Habe ich eine Emetophobie?

Die Angst vor Erbrechen ist bei vielen Menschen eher lästig – bei manchen aber so stark, dass sie den Alltag beherrscht. Dann könnte eine Emetophobie vorliegen, also eine krankhafte, übermäßige Angst davor, sich übergeben zu müssen oder andere dabei zu sehen.

Betroffene leiden oft unter ständiger Sorge, plötzlich Übelkeit zu verspüren, die dann unweigerlich zum Erbrechen führen könnte. Diese Angst kann so intensiv sein, dass sie das Essen stark einschränkt – manche vermeiden bestimmte Lebensmittel, Restaurants oder Reisen. Selbst harmlose Bauchschmerzen oder Reiseübelkeit werden als große Bedrohung wahrgenommen.

Typisch ist auch die ständige Kontrolle: Ist das Essen frisch? Wurde alles richtig zubereitet? Manche Menschen mit Emetophobie putzen ununterbrochen, um Keime zu vermeiden, oder tragen Desinfektionsmittel bei sich. Die Angst ist oft nicht logisch begründbar, fühlt sich aber sehr real an.

Die Ursachen sind vielfältig. Oft liegen belastende Erlebnisse aus der Kindheit zugrunde – etwa ein traumatisches Erbrechen-Erlebnis. Manche entwickeln die Angst schleichend, andere nach einer schweren Magen-Darm-Infektion. Auch Vererbung und Umweltfaktoren können eine Rolle spielen.

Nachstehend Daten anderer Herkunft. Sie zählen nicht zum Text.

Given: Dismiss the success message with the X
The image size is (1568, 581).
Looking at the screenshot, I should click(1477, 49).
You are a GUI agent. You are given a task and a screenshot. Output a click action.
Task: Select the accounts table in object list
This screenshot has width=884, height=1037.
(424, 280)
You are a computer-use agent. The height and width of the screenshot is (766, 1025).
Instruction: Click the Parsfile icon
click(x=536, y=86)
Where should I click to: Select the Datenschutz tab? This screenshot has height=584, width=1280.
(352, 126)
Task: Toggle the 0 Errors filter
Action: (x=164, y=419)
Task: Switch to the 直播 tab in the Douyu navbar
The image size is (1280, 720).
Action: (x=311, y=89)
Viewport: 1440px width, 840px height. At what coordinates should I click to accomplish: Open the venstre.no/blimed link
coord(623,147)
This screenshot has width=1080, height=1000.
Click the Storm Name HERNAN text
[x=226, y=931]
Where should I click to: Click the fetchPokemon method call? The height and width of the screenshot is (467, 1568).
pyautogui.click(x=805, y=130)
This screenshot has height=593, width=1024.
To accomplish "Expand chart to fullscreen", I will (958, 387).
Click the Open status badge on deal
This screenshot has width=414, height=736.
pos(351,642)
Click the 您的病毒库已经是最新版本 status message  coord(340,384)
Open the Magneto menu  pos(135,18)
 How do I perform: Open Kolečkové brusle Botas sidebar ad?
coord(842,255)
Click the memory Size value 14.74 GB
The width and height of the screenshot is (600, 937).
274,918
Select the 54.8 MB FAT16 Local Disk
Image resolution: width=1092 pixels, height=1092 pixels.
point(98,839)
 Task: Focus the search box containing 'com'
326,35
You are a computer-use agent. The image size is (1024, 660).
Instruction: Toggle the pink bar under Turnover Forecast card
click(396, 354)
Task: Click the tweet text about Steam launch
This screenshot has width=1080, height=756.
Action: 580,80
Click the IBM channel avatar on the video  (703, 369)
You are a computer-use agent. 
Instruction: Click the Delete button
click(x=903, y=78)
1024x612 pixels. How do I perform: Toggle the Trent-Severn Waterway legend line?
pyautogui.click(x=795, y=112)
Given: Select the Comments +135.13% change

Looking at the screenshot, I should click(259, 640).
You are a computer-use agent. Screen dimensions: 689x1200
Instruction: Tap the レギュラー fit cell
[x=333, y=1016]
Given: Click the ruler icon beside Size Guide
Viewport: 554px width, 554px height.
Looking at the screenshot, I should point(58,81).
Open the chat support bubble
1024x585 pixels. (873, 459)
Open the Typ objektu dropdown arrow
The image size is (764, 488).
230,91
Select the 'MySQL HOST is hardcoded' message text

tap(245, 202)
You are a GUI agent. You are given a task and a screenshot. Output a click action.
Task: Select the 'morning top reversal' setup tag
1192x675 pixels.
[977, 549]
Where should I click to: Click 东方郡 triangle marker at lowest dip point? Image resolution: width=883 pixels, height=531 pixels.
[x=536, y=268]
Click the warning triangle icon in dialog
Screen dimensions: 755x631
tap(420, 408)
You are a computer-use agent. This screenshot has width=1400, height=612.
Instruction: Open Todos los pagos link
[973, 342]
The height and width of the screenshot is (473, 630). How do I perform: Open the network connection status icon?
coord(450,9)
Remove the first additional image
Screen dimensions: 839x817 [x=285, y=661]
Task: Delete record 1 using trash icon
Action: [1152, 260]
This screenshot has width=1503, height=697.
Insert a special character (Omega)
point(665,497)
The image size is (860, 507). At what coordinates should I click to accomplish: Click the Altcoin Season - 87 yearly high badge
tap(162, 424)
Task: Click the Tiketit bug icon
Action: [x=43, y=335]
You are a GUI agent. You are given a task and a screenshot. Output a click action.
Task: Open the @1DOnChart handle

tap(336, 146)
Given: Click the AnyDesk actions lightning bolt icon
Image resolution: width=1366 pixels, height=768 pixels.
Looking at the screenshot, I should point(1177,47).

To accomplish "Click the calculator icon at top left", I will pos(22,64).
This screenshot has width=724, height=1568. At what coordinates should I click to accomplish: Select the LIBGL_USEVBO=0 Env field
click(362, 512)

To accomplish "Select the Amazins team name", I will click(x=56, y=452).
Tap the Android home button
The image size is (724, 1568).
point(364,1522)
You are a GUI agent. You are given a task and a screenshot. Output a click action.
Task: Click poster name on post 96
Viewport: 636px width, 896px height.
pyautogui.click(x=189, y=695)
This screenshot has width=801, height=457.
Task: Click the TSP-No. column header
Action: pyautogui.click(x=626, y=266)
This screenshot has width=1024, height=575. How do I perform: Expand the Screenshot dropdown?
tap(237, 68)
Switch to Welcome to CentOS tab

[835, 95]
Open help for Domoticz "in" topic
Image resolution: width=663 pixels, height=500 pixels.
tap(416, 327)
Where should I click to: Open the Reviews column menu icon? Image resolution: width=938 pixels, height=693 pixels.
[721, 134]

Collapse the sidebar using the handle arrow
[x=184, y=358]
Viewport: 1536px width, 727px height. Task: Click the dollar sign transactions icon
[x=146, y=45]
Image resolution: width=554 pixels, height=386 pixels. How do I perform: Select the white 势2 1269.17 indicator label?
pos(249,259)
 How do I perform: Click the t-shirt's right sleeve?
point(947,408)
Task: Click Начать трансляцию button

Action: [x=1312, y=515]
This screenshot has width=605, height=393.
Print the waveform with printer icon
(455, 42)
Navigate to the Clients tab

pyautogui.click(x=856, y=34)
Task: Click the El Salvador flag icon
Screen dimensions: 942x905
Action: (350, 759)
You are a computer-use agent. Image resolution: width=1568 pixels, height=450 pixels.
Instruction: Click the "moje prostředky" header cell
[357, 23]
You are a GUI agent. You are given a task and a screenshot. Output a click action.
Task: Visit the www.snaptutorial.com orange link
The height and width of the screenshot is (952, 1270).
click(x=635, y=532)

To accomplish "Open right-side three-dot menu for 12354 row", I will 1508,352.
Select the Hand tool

Wichtig ist: Eine Emetophobie ist keine Laune, sondern eine echte Angststörung. Wer merkt, dass die Angst vor dem Erbrechen das Leben einengt – etwa durch soziale Rückzug, starke Kontrollrituale oder Essvermeidung –, sollte nicht zögern, Hilfe zu suchen. Psychotherapie, vor allem Verhaltenstherapie, kann hier effektiv helfen.